# Predicting final weight of puppy



## bbbbbbb

I have a 5.25 pound 4 month old maltese. Can you give me an idea of what range of weight he will be at his final weight?
Thanks,
Steve


----------



## Cosy

> I have a 5.25 pound 4 month old maltese. Can you give me an idea of what range of weight he will be at his final weight?
> Thanks,
> Steve[/B]



Hi Steve, welcome to SM.
Have you asked the breeder what size she thinks your maltese may be 
fully grown? Some grow fast and then slow at 5-6 months while others
continue to grow past a year of age.


----------



## ShilohsMom

Its very hard to predict but that's a good weight for 16 weeks old. They don't usually start slowing down growth wise until 6 months old but all pups are different. I would imagine between 6-8 pounds.


----------



## giselle79

First: you need to have an idea of the parents weight 
Second: the weight of the puppy at 12 weeks is useful (weight X 2)
Third: time, sometimes puppies surprise you when they stop growing early or the other way around, keep gaining weight till they're more than 10 months.

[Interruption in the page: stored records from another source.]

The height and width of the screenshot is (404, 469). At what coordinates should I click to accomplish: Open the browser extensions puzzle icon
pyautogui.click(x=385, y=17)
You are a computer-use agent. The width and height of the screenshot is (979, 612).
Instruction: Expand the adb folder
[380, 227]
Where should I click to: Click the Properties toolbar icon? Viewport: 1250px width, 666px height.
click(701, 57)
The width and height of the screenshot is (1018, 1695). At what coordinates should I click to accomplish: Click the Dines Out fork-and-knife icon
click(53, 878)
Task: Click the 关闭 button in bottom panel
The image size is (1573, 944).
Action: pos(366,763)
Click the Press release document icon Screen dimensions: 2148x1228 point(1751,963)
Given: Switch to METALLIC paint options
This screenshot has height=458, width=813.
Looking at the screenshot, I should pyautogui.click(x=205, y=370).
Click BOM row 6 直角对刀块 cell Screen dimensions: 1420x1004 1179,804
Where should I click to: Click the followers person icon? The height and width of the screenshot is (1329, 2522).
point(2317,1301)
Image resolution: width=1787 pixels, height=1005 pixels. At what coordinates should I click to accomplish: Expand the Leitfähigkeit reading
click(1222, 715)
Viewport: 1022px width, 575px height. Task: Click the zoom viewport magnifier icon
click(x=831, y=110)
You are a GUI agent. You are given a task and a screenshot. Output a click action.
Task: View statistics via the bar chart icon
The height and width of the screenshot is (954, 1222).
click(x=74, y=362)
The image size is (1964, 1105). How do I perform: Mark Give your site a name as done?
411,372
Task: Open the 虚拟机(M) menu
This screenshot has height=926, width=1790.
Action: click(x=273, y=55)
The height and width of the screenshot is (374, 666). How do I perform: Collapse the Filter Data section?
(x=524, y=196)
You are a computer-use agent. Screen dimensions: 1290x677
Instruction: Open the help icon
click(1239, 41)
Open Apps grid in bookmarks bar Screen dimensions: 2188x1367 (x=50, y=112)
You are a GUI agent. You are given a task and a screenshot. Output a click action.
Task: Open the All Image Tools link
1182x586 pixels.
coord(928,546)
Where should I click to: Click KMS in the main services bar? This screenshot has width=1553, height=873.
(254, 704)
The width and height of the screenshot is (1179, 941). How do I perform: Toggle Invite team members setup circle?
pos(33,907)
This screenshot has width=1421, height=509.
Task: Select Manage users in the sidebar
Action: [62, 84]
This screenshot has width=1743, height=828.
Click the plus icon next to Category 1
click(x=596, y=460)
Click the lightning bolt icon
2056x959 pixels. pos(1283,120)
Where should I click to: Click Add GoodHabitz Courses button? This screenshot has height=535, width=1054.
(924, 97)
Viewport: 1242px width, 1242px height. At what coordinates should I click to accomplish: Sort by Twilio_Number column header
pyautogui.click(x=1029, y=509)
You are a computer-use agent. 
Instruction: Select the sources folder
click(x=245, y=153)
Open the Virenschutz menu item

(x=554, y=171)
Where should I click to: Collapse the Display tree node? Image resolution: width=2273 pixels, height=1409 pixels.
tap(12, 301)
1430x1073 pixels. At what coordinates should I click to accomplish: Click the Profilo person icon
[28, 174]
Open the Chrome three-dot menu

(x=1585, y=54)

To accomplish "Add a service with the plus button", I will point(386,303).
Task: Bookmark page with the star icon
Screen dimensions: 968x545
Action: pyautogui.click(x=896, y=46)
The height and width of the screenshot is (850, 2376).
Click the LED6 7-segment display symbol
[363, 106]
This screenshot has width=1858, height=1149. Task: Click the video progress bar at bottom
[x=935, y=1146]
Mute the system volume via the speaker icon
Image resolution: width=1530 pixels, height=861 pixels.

I was always full of questions too. My pup was 4 pounds at 4 months, I thought he would be huge, I was angry at the breeder who told me he'd be 5 pounds. He will be one year old next week, and is 5.2 (ad or take a few kibbles). Hope my experience helps you: relax and calm down, give your dog exercise and good food and nature will do the rest


----------



## Tina

> First: you need to have an idea of the parents weight
> Second: the weight of the puppy at 12 weeks is useful (weight X 2)
> Third: time, sometimes puppies surprise you when they stop growing early or the other way around, keep gaining weight till they're more than 10 months.
> 
> I was always full of questions too. My pup was 4 pounds at 4 months, I thought he would be huge, I was angry at the breeder who told me he'd be 5 pounds. He will be one year old next week, and is 5.2 (ad or take a few kibbles). Hope my experience helps you: relax and calm down, give your dog exercise and good food and nature will do the rest [/B]


Good Advice. :thumbsup: 

Tina


----------



## LJSquishy

I know I am late to post, but London is somewhere around 3.3 pounds at 14 weeks old. She is MUCH larger than my sweet Benson (he recently passed on) was at his age...Almost twice as big! I'm beginning to think London is going to be a "large" girl, as her measurements are Neck: 7", Chest: 11", Length: 9". Her mother is 5.5lbs and her father is 3.4lbs. She may end up slowing down in growth soon, as the breeder expects her to be between 5-6lbs at maturity.


----------



## Cosy

Pups don't alway end up the same size as the mother or father.
Other dogs in the pedigree can determine size too. That's why
the breeder may have more insight than any of us here.


----------



## newpup

Mali weighed in at 3.5 lbs at the vet and she's almost 14 weeks! The breeder had estimated that she should be around 5-6 pounds, but Mali's on the pudgy side. I had to cut down her food, and I can't free feed her, she'll eat like there's no tomorrow! When we first met her they were calling her "big girl".


----------



## njdrake

When I got Zoey at almost 11 weeks old she was 1 pound 3 ounces and she's a little over 4 pounds now full grown.


----------